Output the stretch from the start of the records through the line containing "Screen dimensions: 1424x846" as a JSON list of strings, one string per line, skipping blank lines.

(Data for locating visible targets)
☆ ☆ ☆ ☆ ☆ ☆ ☆
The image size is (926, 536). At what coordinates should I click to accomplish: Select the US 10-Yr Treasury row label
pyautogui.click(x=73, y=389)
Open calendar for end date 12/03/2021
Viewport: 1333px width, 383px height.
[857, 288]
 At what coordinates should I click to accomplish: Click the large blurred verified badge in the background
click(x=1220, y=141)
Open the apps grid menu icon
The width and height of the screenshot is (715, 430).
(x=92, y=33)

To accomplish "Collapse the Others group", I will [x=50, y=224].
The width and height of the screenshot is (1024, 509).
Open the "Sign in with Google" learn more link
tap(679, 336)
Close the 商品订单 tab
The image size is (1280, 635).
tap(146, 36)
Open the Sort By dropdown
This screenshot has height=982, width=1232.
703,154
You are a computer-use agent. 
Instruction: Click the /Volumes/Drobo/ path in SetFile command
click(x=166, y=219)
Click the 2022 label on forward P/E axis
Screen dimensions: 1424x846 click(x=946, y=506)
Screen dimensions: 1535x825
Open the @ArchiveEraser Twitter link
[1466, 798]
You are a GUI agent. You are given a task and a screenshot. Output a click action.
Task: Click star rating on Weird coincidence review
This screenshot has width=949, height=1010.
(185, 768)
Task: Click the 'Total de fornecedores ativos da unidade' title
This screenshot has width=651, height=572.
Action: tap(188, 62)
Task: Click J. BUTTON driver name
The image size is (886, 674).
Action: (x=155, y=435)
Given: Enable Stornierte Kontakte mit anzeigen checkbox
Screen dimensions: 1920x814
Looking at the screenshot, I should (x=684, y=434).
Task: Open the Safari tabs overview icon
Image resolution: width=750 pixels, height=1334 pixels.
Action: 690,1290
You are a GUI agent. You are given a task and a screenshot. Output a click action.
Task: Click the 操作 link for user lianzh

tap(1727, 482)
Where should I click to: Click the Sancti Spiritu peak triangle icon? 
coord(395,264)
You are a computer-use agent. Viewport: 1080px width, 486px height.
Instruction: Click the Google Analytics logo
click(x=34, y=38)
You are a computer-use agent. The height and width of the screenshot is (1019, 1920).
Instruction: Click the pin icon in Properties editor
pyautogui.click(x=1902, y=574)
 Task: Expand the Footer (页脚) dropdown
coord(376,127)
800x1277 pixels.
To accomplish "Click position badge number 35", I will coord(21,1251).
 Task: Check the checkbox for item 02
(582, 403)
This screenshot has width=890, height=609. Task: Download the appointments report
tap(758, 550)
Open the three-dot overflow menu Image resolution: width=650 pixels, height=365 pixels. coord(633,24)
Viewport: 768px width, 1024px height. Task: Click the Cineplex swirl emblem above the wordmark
☆ ☆ ☆ ☆ ☆ ☆ ☆
[EXERCISE OUTPUT]
[
  "The image size is (926, 536). At what coordinates should I click to accomplish: Select the US 10-Yr Treasury row label",
  "pyautogui.click(x=73, y=389)",
  "Open calendar for end date 12/03/2021",
  "Viewport: 1333px width, 383px height.",
  "[857, 288]",
  " At what coordinates should I click to accomplish: Click the large blurred verified badge in the background",
  "click(x=1220, y=141)",
  "Open the apps grid menu icon",
  "The width and height of the screenshot is (715, 430).",
  "(x=92, y=33)",
  "To accomplish \"Collapse the Others group\", I will [x=50, y=224].",
  "The width and height of the screenshot is (1024, 509).",
  "Open the \"Sign in with Google\" learn more link",
  "tap(679, 336)",
  "Close the 商品订单 tab",
  "The image size is (1280, 635).",
  "tap(146, 36)",
  "Open the Sort By dropdown",
  "This screenshot has height=982, width=1232.",
  "703,154",
  "You are a computer-use agent. ",
  "Instruction: Click the /Volumes/Drobo/ path in SetFile command",
  "click(x=166, y=219)",
  "Click the 2022 label on forward P/E axis",
  "Screen dimensions: 1424x846 click(x=946, y=506)"
]